Interview mit Heribert Prantl zur ökumenischen Herbsttagung

Heribert Prantl*, Jurist und Theologe, bekannt für seine engagierten Kolumnen in der «Süddeutschen Zeitung», wird am 7. November die ökumenische Herbsttagung in Bern eröffnen. Das «pfarrblatt» hat sich im Vorfeld mit ihm über Europa, die Kirchen und den Frieden unterhalten.


Von Sabrina Durante


«pfarrblatt»: «Ade christliches Abendland – guten Morgen Europa», so der Titel der ökumenischen Herbsttagung, die Sie mit Ihrem Referat eröffnen werden. Die Definition «christliches Abendland» gilt für Europa längst nicht mehr: Wie würden Sie Europa definieren?
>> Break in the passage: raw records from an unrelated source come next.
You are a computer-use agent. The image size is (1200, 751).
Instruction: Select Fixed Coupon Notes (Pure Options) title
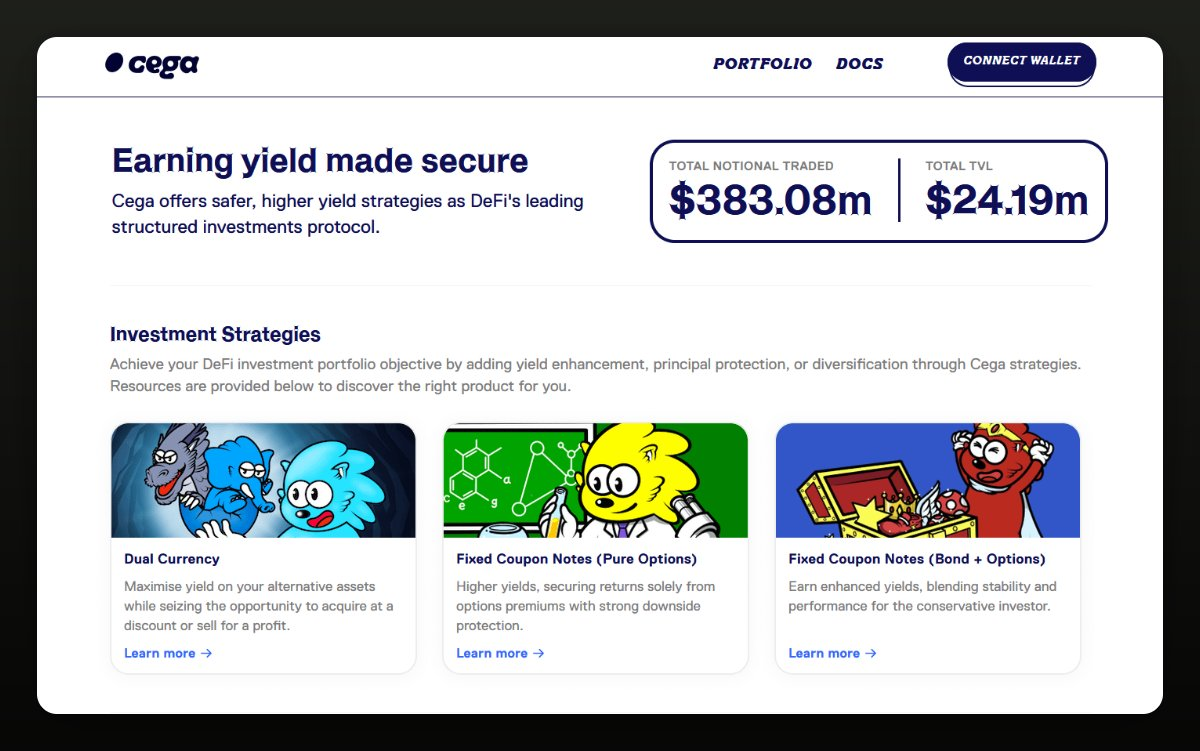(x=576, y=559)
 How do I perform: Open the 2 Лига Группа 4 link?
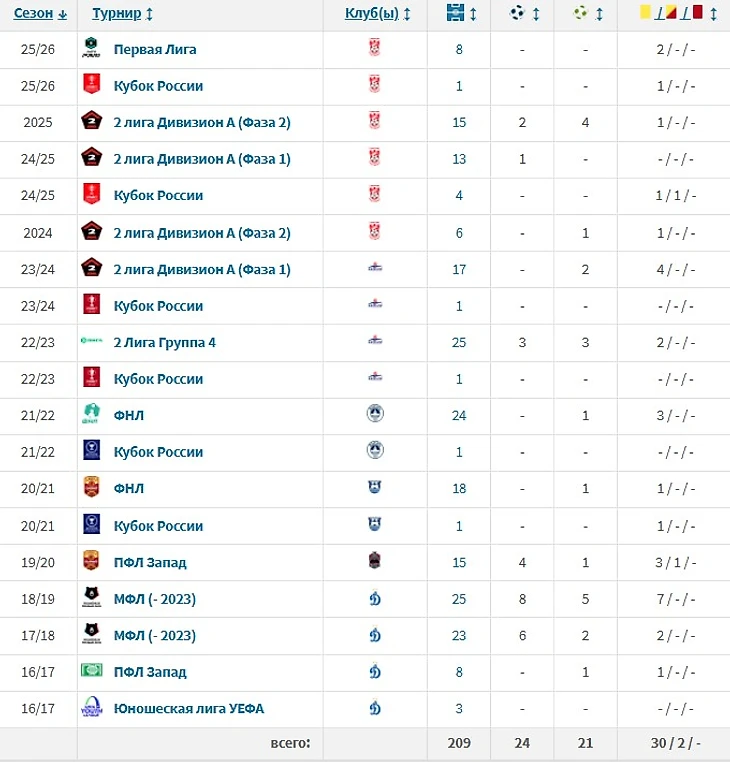click(164, 342)
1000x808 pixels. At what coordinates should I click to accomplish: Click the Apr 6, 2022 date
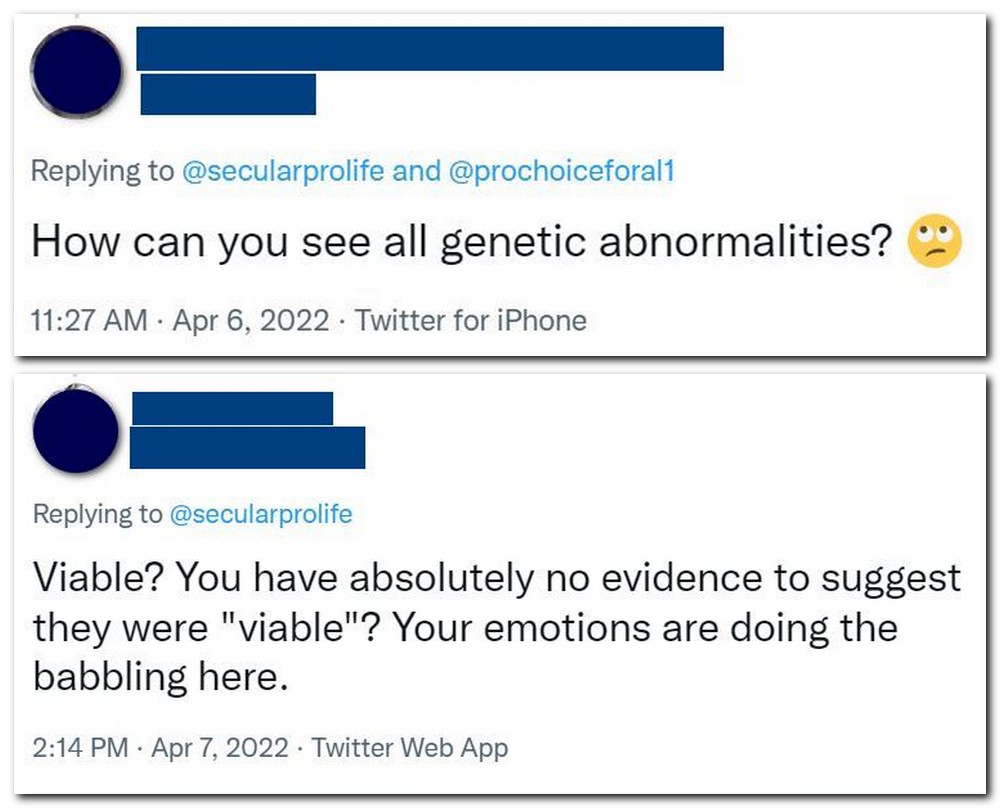point(249,321)
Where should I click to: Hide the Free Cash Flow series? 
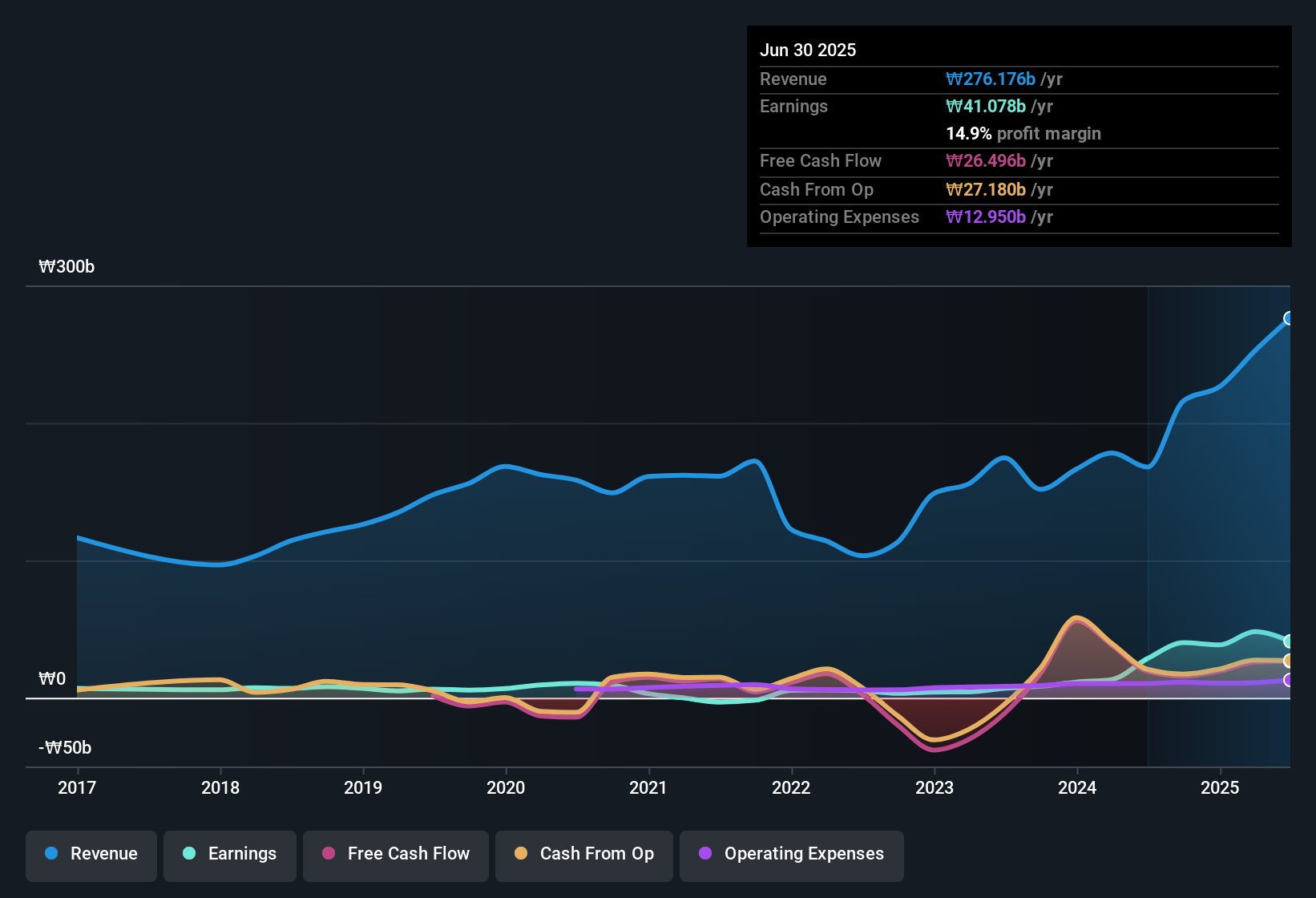click(396, 854)
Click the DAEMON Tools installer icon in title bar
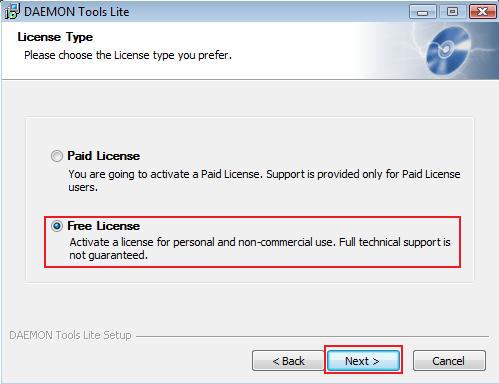This screenshot has height=384, width=499. point(12,11)
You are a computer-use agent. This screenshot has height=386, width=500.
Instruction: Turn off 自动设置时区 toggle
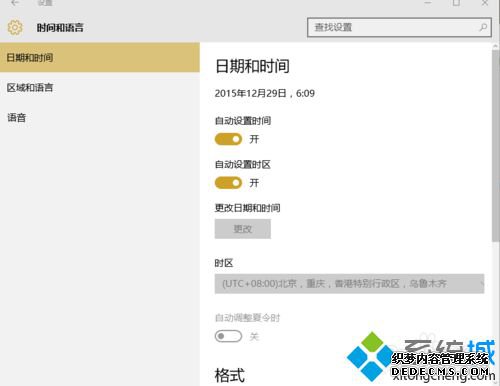pos(228,183)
Heribert Prantl: Europa ist ein welthistorisches Friedensprojekt. Es wurde gebaut aus überwundenen Erbfeindschaften. Es ist die Verwirklichung so vieler Friedensschlüsse, die den Frieden dann doch nicht gebracht haben. Die Europäischen Verträge sind die Ehe- und Erbverträge ehemaliger Feinde. Mit zunehmendem Abstand zum Zweiten Weltkrieg gilt es allerdings immer mehr Europäerinnen und Europäern nicht mehr als Errungenschaft, sondern als Selbstverständlichkeit. Aber ein Blick vor die Tore Europas, ein Blick in den Nahen und Mittleren Osten, zeigt, wie wenig selbstverständlich ein unkriegerischer Kontinent ist.

Wenn die Religion nicht mehr identitätsstiftend ist, was kann denn die neue europäische Identität prägen?

Die Vielfalt. Der Reichtum der Sprachen, der Kulturen, der Traditionen, der Religionen. Das ist moderne Demokratie. Das bringt Frieden.

Welche Rolle spielt die Kirche in einem zunehmend säkularen Europa?

Die Kirche verkörpert die europäische Tradition, gehört also zu den Fundamenten Europas. Und die besten Traditionen der Kirche stehen für die europäischen Werte: Nächstenliebe, Solidarität. Wir reden viel vom «europäischen Haus». Europäische Häuser gab es schon einmal: Die Dome und die Kathedralen waren einst die trigonometrischen Punkte Europas. An den alten Kathedralen wurde lange gebaut, manchmal unvorstellbar lang, am Kölner Dom 632 Jahre.

Was können die Kirchen zum Friedensprojekt Europa und zu mehr Solidarität beitragen?

Europa muss ein anderes Wort sein für Geborgenheit, für Heimat. In einer Welt, die auf Beschleunigung, Flexibilität und Konkurrenz getrimmt ist, kommt die innere Heimat schnell abhanden. Aber es ist so: Menschen, die sich beheimatet, geschützt und sicher fühlen, haben auch die Kraft, die Heimatlosen und Geflüchteten aufzunehmen. Sie haben dann die Kraft zur Humanität, also die Kraft, selbst Schutz zu gewähren.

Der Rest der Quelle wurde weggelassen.